In fact, as many as 747,000 Canadians are currently suffering from Alzheimer's or some form of dementia. I think of Canadian seniors, those who built our country, those who are often referred to as the greatest generation, who have developed so much of our history and who, within themselves, have such great memories, such wisdom, but who, because of the tragedy of this disease, are having these memories, this wisdom stolen from them, taken away from them. When they lose those memories, when they lose that wisdom, we all lose something.

I am very proud to speak in favour of this important bill. I know the Alzheimer's Society of Canada has encouraged all members of Parliament to support the bill, and I am extremely heartened to hear members on all sides of this House speak in favour of the bill.

It is a testament to not only the work that the hon. member for Niagara Falls did on this bill, but to all Canadians and all members of this House who are impacted, and who listened to their constituents and loved ones who suffer from this disease.

Therefore, I am proud to speak and to vote in favour of this bill.

National Strategy for Alzheimer's Disease and Other Dementias ActPrivate Members' Business

2:05 p.m.

Conservative

Rob Nicholson Conservative Niagara Falls, ON

Mr. Speaker, I would like to thank all of my colleagues in the House of Commons for their support for this bill. The support is across the aisle and throughout the chamber, and one that I very much appreciate.

As a cabinet minister for about 10 years, I was not able to introduce private member's bills. Even though I have been here for close to 22 years, this is the first bill that I have had pass. Even when I was not in cabinet, back in the eighties, one had to have unanimous consent of the House of Commons to proceed with a private member's bill. My private member's bill was to have a national holiday for Sir John A. Macdonald at around this time of year, and I could not get unanimous consent on that. Nonetheless, I was proud to have the opportunity.

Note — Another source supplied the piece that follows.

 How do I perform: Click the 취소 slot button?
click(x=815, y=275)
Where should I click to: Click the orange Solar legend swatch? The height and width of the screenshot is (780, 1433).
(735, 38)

One of my colleagues around that time, the Hon. Pauline Browes, introduced a private member's bill for a statue of John Diefenbaker. She gave me the honour of seconding that bill. Much to our surprise, to a certain extent it was supported by all members of the chamber, and the statue of John Diefenbaker is outside here. I remember that Prime Minister Mulroney was so pleased and excited, he said, “Make sure you let everybody know and we'll put one up to Lester Pearson as well.” It is appropriate to have the statutes of those two prime ministers.

My colleague from Don Valley West, a member of the Liberal Party, was good enough to support this. He had a look at it and was in favour of it. I very much appreciate that. This is a great example that, on many occasions, this chamber can work together in the best interests of all Canadians.

National Strategy for Alzheimer's Disease and Other Dementias ActPrivate Members' Business

2:05 p.m.

Liberal

The Assistant Deputy Speaker Liberal Anthony Rota

The question is on the motion. Is it the pleasure of the House to adopt the motion?

National Strategy for Alzheimer's Disease and Other Dementias ActPrivate Members' Business

2:05 p.m.

Some hon. members

Agreed.

National Strategy for Alzheimer's Disease and Other Dementias ActPrivate Members' Business

2:05 p.m.

Liberal

The Assistant Deputy Speaker Liberal Anthony Rota

(Motion agreed to, bill read the third time and passed)

National Strategy for Alzheimer's Disease and Other Dementias ActPrivate Members' Business

2:05 p.m.

Liberal

The Assistant Deputy Speaker Liberal Anthony Rota

It being 2:10 p.m., this House stands adjourned until Monday at 11 a.m., pursuant to Standing Order 24(1).